* Exercise inputs
◆ ◆ ◆ ◆ ◆

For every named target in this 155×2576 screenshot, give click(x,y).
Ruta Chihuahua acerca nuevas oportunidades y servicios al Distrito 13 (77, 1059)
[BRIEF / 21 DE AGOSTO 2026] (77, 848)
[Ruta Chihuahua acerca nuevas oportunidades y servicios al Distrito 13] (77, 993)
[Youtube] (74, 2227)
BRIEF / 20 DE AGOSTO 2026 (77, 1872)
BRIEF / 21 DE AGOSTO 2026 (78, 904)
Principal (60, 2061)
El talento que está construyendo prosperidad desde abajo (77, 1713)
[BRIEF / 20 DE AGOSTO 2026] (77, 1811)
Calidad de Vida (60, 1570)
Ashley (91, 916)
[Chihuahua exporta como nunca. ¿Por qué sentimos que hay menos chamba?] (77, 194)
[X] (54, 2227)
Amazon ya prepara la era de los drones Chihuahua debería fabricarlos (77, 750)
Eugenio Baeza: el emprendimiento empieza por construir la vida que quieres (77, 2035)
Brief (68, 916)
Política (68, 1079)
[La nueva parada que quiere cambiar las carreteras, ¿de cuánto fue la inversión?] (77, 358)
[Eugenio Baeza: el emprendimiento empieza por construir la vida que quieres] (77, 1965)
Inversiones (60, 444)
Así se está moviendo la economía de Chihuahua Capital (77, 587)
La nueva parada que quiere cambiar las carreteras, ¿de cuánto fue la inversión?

◆ ◆ ◆ ◆ ◆

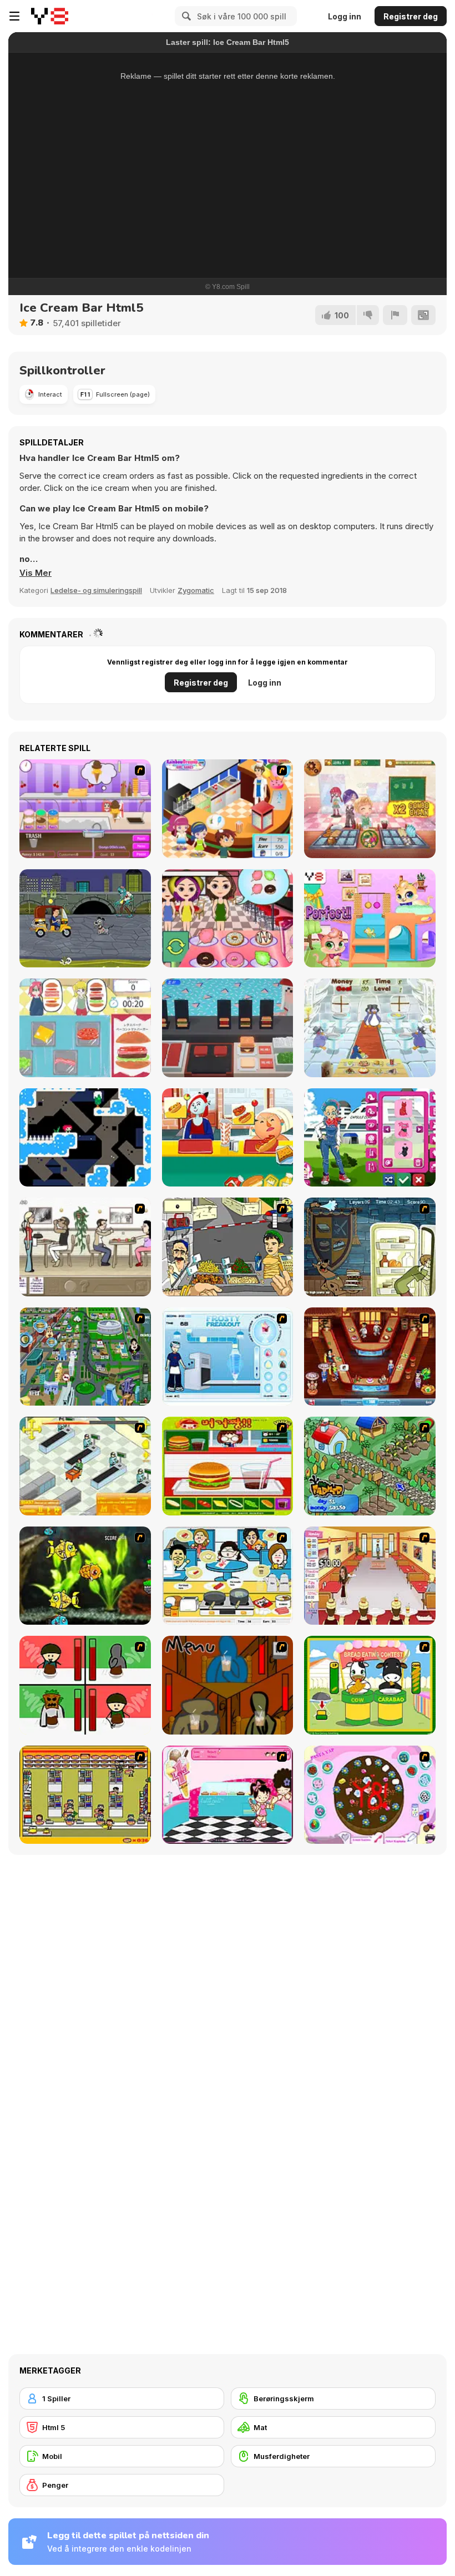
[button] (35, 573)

◆ ◆ ◆ ◆ ◆

* Exercise
Go through the records above and copy every line with the word "Distrito".

* Answer section
Ruta Chihuahua acerca nuevas oportunidades y servicios al Distrito 13 (77, 1059)
[Ruta Chihuahua acerca nuevas oportunidades y servicios al Distrito 13] (77, 993)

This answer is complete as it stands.